Taschen
TASCHEN - MorningCalm MARCH 2018
NOT FOR REPRINT
From its start as a comic book store in 1980, Taschen has grown into a publisher of brazen, inimitable books that push the boundaries of art. It’s no wonder that its catalog has entered the 21st-century canon.
And Gutenberg said, “Let there be a metal movable-type printing press!” And there was a metal movable-type printing press. Less than a hundred years later, William Tyndale’s translation of the New Testament became one of the first mass-printed English books to be banned and burned. In a different time or place, the books of German publishing house Taschen might have been immolated too. Today it’s known as a publisher of art books — often ones that are incendiary, featuring provocative, defiant figures like Ai Weiwei and Muhammad Ali.
Taschen has always been drawn to boldness that leaps off the page. Founder Benedikt Taschen began selling comics as part of a mail-order business when he was just 12 years old and opened Taschen as a comic book store in 1980. The success of his business was a revelation that he wasn’t alone in his passion for rare comic books or, as he would soon realize, unconventional art.
The saying goes that there’s nothing new under the sun. But the job of people like Julius Wiedemann, editor-in-charge at Taschen, is to prove otherwise. Wiedemann recently edited The History of Graphic Design, Vol 1: 1890- 1959, which, beyond exploring the scope evident in its title, is also a history of the 20th century explained through its most iconic visual markers — a lesson probably more engaging than the typical history lecture. “Our task in the world, as publishers of the arts,” Wiedemann says, “is to expand the meaning of art.”

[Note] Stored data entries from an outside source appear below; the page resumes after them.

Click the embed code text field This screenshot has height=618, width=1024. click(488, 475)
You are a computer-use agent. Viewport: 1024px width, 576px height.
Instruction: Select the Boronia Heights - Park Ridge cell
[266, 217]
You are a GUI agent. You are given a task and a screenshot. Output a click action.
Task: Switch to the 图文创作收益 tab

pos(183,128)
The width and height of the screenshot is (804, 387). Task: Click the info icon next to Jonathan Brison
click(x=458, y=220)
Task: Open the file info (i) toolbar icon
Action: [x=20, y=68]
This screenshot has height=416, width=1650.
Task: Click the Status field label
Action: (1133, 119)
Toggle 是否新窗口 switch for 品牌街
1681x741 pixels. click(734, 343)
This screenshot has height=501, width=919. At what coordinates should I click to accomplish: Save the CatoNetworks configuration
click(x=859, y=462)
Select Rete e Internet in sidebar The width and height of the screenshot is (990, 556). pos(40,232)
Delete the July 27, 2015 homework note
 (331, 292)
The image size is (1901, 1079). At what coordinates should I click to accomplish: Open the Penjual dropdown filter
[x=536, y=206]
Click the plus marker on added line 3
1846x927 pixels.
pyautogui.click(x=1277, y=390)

Artists also trust Taschen to help tell the story of their own work. The idea for a recent monograph on artist and Gorillaz co-creator Jamie Hewlett came about when Hewlett approached Wiedemann during his exhibition at the Saatchi Gallery in London. They worked closely to edit a book that would do justice to the multi-genre punky-surreal style of Hewlett’s art. Each chapter is prefaced by Hewlett’s own words, providing an unprecedented look behind the curtain of an enigmatic artist. The book’s first edition sold out in about two weeks. The second edition’s new cover is a vivid candy-apple red.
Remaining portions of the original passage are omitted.